Po krótkim pościgu austriacka policja zdołała zatrzymać 13-latka, który w drodze do szkoły ukradł w Wiedniu bmw o wartości 70 tys. euro (ok. 300 tys. zł). W ujęciu złodzieja pomógł właściciel samochodu.

Do zdarzenia doszło w czwartek przed godz. 8 rano w Landstrasse, dzielnicy Wiednia. Trzynastolatek idący do szkoły wsiadł do zaparkowanego na skraju drogi białego bmw i nim odjechał.
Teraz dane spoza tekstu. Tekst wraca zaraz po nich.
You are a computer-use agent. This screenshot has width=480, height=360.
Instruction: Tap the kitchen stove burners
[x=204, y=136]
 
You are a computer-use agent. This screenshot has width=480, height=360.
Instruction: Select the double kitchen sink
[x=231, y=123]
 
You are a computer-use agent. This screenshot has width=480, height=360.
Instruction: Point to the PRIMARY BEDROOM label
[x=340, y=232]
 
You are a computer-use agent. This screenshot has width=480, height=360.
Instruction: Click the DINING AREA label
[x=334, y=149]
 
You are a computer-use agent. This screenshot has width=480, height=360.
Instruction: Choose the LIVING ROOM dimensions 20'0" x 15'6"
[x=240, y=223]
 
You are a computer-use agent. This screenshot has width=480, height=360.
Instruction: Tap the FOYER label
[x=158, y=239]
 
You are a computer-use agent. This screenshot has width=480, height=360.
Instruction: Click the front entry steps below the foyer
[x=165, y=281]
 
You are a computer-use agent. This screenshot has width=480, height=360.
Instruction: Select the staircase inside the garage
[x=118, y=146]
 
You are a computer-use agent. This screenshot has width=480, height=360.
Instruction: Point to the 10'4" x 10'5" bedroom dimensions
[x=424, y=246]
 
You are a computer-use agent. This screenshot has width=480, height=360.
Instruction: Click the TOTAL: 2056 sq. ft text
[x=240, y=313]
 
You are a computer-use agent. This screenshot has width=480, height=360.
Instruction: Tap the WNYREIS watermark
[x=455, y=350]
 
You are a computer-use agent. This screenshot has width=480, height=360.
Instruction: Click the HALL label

Nastolatek najpierw wjechał na obwodnicę Wiednia, gdzie "wypróbował" możliwości pojazdu, a następnie udał się w stronę położonej na zachód dzielnicy Meidling.

Właściciel bmw poinformował policję, gdy tylko zorientował się, że jego samochód został skradziony. Dzięki temu, że mógł na bieżąco śledzić lokalizację auta, funkcjonariusze po krótkim pościgu zatrzymali złodzieja.
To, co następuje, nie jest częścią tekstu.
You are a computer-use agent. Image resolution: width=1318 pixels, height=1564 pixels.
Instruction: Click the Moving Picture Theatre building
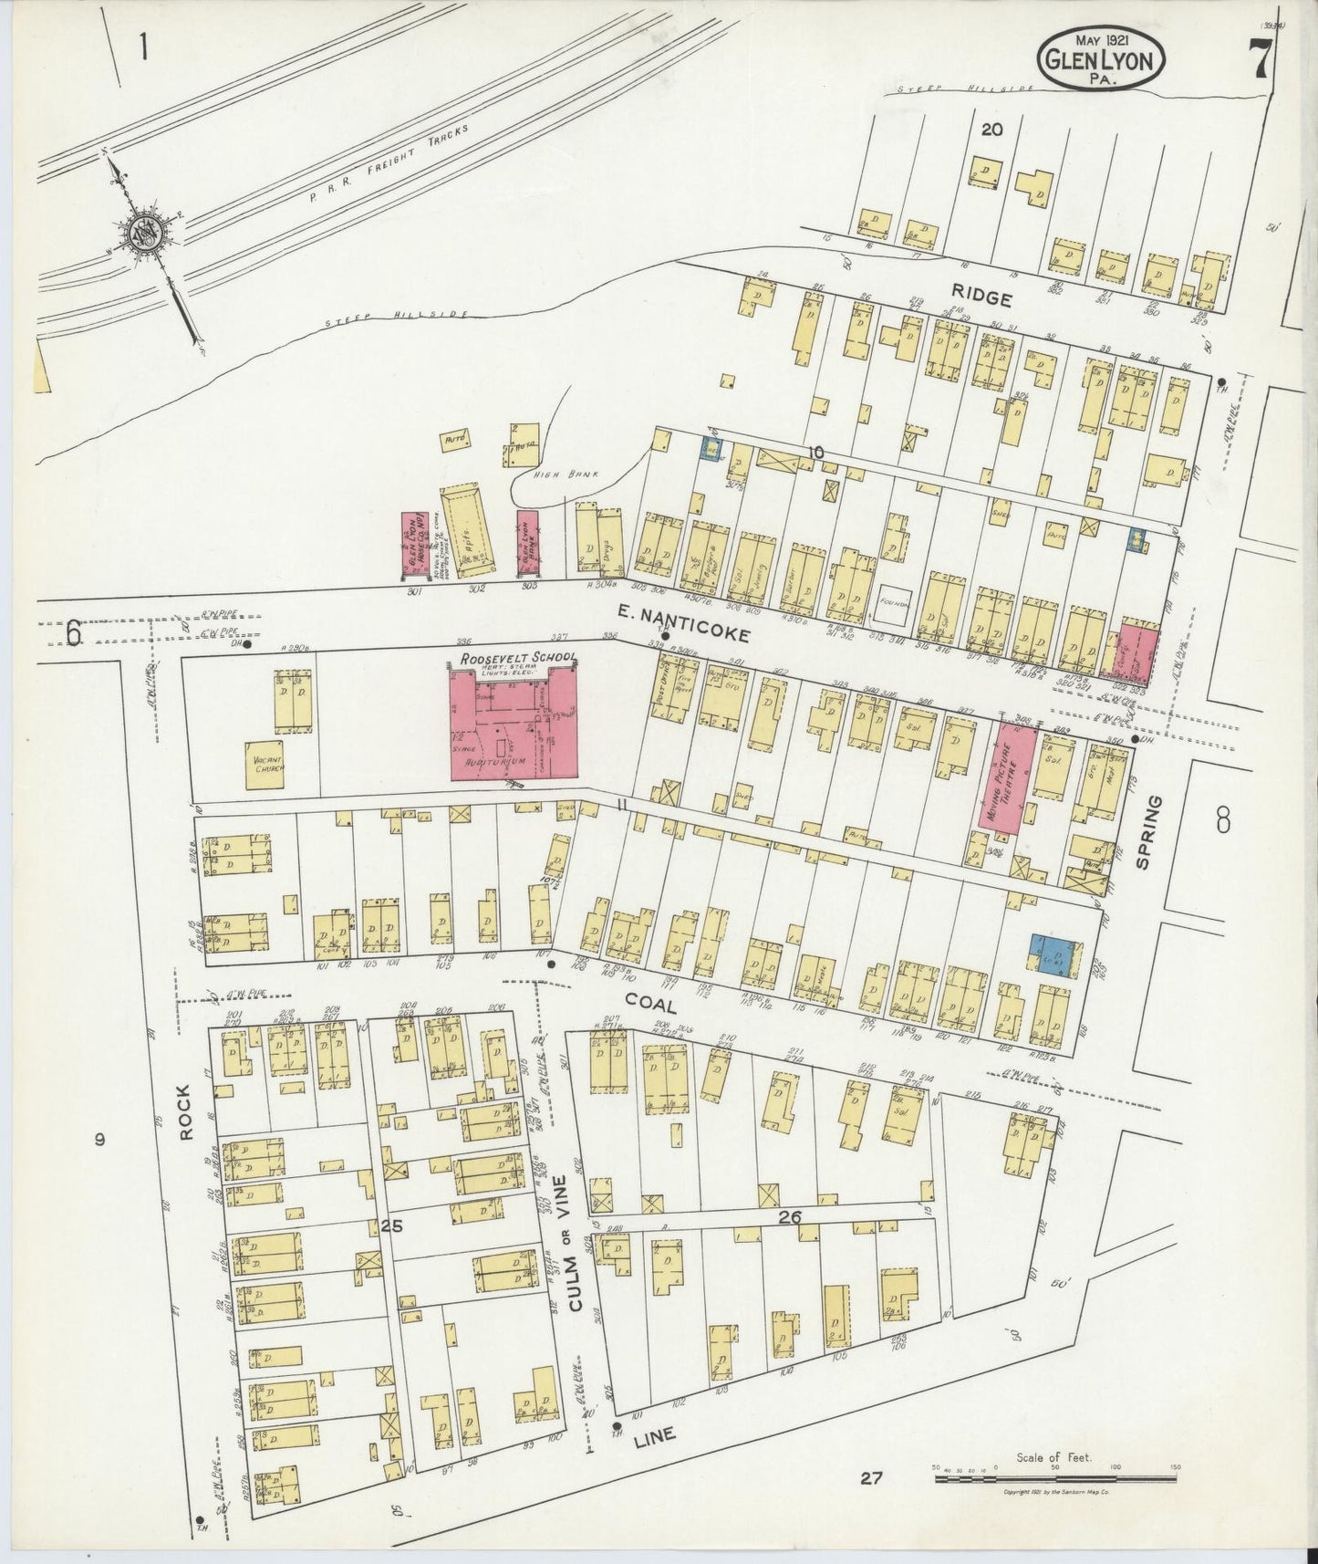[x=1007, y=778]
Nikt nie odniósł obrażeń, a skradziony samochód nie został uszkodzony.

Jak poinformowała wiedeńska policja, nadal nie jest jasne, w jaki sposób i dlaczego 13-latek ukradł SUV-a.

Mimo młodego wieku zatrzymanego sprawa została zgłoszona organom ścigania i wszczęto dochodzenie.